Now I should tell you that I know very little about wine. I am not a connoisseur (heck, without a spellchecker, I couldn't spell it), and I have some impairment of my sense of taste. But this lecture opened doors for me in that for the first time ever, I fully appreciated the very real difference between passively tasting what you place in your mouth and actively tasting and savoring, something that requires concentration to experience the sense of taste both physically and intellectually.
The same is true for fragrance. We have well over 180 roses (the "official" count will come later in the season) in our gardens and I am smelling roses all the time. And yes, there are some roses I can identify instantly by their unique fragrance. But while I may notice differences in fragrance, may even recognize a scant few with my eyes closed, I can't honestly say that I ever tried to dissect down to individual notes the subtleties of those differences in quite the way that I experienced in this exercise. But when I did, my appreciation and enjoyment of the fragrance increased tenfold.
Probably the pairing that enabled me to experience that phenomenon most dramatically was with Hugh Dickson, a gorgeous hybrid perpetual with enormous, fragrant scarlet blooms, and Chateau Pesquie Viognier, a deliciously fruity wine, not as light as the Moscato and with a more intense flavor that evoked the flavors of mango and peaches.
In fact, she cut a mango and we experienced the fragrance of fresh mango along with the fragrance of the rose as we tasted the wine.
What I found truly fascinating was that it was much easier to discern the flavor note in the wine when we were concomitantly enjoying the fragrance of the mango. You've heard the expression "...it tastes as good as it smells..." -- it was an olfactory sleight of hand that really brought home how closely allied fragrance and flavor truly are.
Whether it was design genius or pure serendipity, the rose climbing the trellis behind Hugh Dickson is Autumn Sunset, a spectacular deep apricot rose introduced by Mike Lowe in 1986.
I knew Mike well, as I formerly worked with his wife Irene, and all of the roses in my original rose garden in Nashua came from Mike.

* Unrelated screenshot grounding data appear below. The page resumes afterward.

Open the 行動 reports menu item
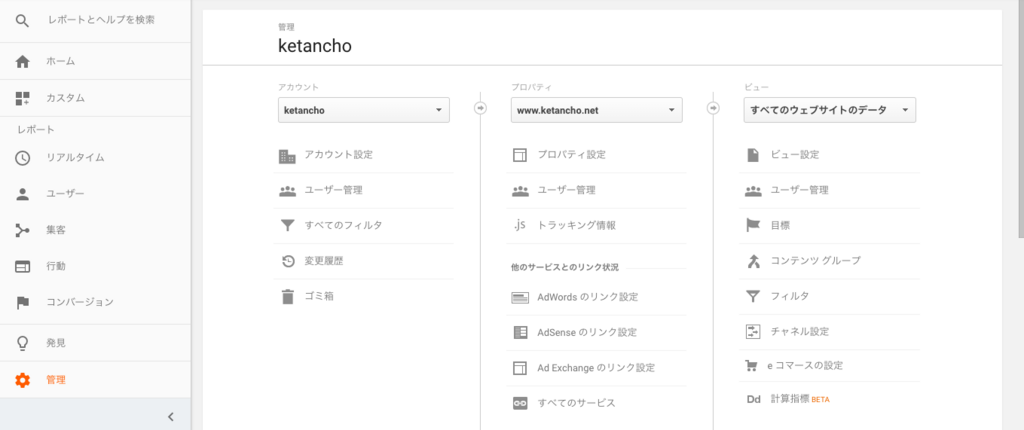1024x430 pixels. click(x=56, y=266)
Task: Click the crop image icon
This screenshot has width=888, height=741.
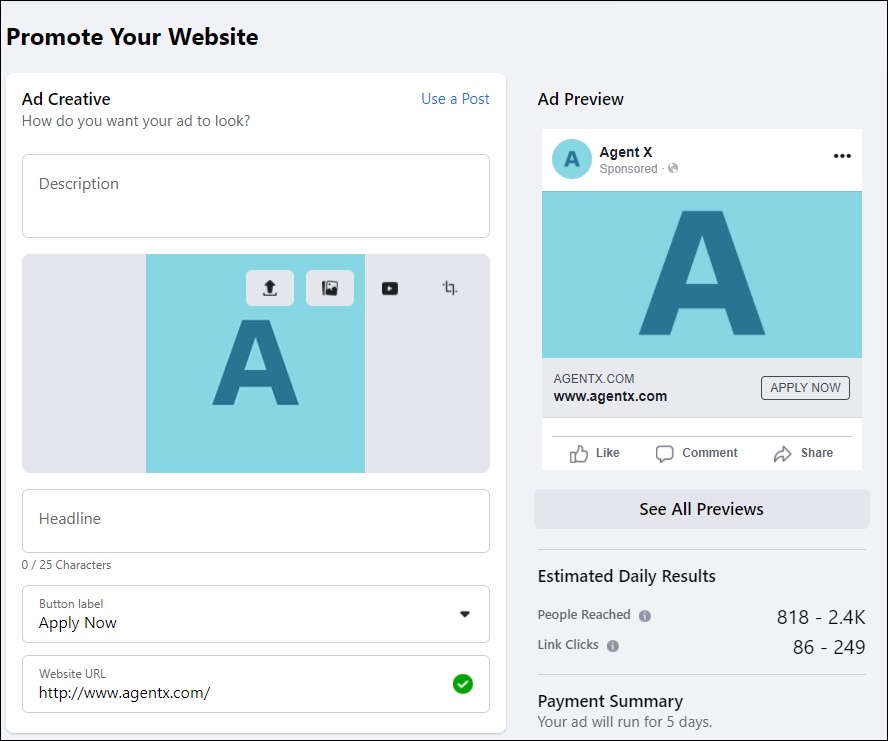Action: (x=450, y=288)
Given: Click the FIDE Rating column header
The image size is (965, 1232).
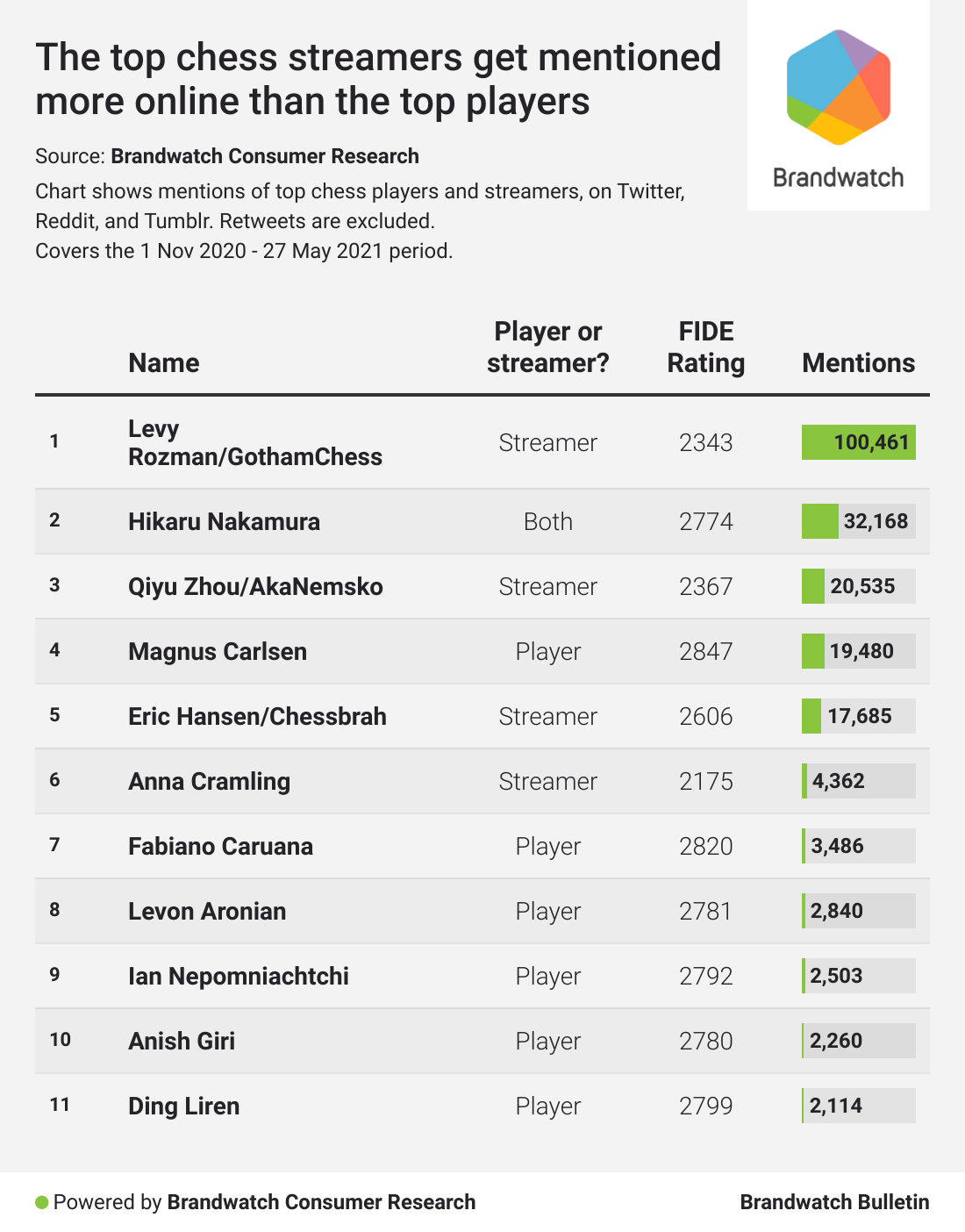Looking at the screenshot, I should [x=705, y=347].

I remember his pride at introducing the very first climber in this stunning color.
As Sarah let us discover for ourselves during this exercise, what makes the growing of these two roses in close proximity so interesting is that based solely on color, the fragrance of Autumn Sunset is something I would expect in a rose the color of Hugh Dickson. And the converse is also true: the mango, peachy fruity fragrance of Hugh Dickson is something I would readily associate with a rose the color of Autumn Sunset. Both paired exceedingly well with the wine she chose.
For the final sampling of the evening, she chose yet another of my favorite roses, a David Austin English rose, Abraham Darby, and the one red wine of the evening, Heitz Cellar's Grignolino.
The Grignolino, although a bit too dry for my uncultured palate, is known for its strawberry flavor and citrus after-note, and she had planned to let us sample strawberries as well as oranges at this pairing.
Unfortunately, somewhere between the time she set them out and the time we arrived at the final tasting table, either a hungry art student, staff member, or perhaps the fauna that resides in the garden made off with the fruit.
She was bemused to say the least when she went to reach for a berry and found only the empty bowl and we all had a chuckle over the missing fruit.
It was a delight meeting Sarah, who Steve and I originally came to know through correspondence over the last year.
The evening was as enjoyable as it was educational, and it's an exercise that I can't wait to try in our own garden.